According to the article, this geographic isolation is a particularly influential factor for species with limited seed dispersal and a lack of long-distance pollinators, as is the case for Espeletia.

“We prove that their isolation favored allopatric speciation, meaning speciation occurring in separate regions because of geographic barriers. Darwin proposed this kind of speciation in his evolutionary theory as a result of his observations in the Galapagos Archipelago.
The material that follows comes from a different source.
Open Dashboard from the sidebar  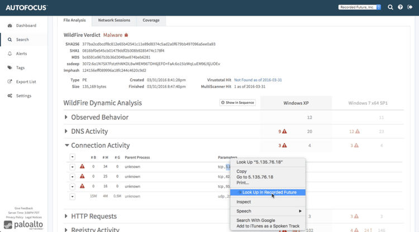coord(26,26)
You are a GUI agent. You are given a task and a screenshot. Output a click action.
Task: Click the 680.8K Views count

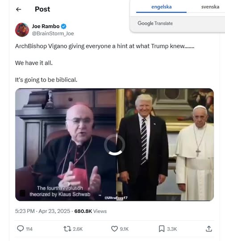tap(91, 211)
He saw there that different islands had different species and that these species were related to each other,” Batista da Costa said.

The researchers’ analyses of the chemical compositions showed that species of Espeletia in different páramos differ not only genetically and morphologically but also chemically.

“In each páramo, most species accumulate different chemical compounds that may possibly be linked to their adaptation to that particular geographic area,” Padilla said. “We demonstrate, using chemical evidence, that allopatric speciation occurred in these páramos and groups of species, as had been proposed in the 1990s.”

Padilla has begun his PhD research, also on Espeletia, at the University of São Paulo and is currently doing a research internship at the University of Hohenheim in Germany.

“I’m now studying the genetics to find out whether the metabolic differences between the species found in different páramos are due to genetic differences or if there’s simply a difference in the expressions of certain genes. These genes could be silenced or mutated,” he said.

The article “Biogeography shaped the metabolome of the genus Espeletia: a phytochemical perspective on an Andean adaptive radiation” by Guillermo F. Padilla-González, Maurício Diazgranados and Fernando D. da Costa can be read in Scientific Reports at nature.com/articles/s41598-017-09431-7.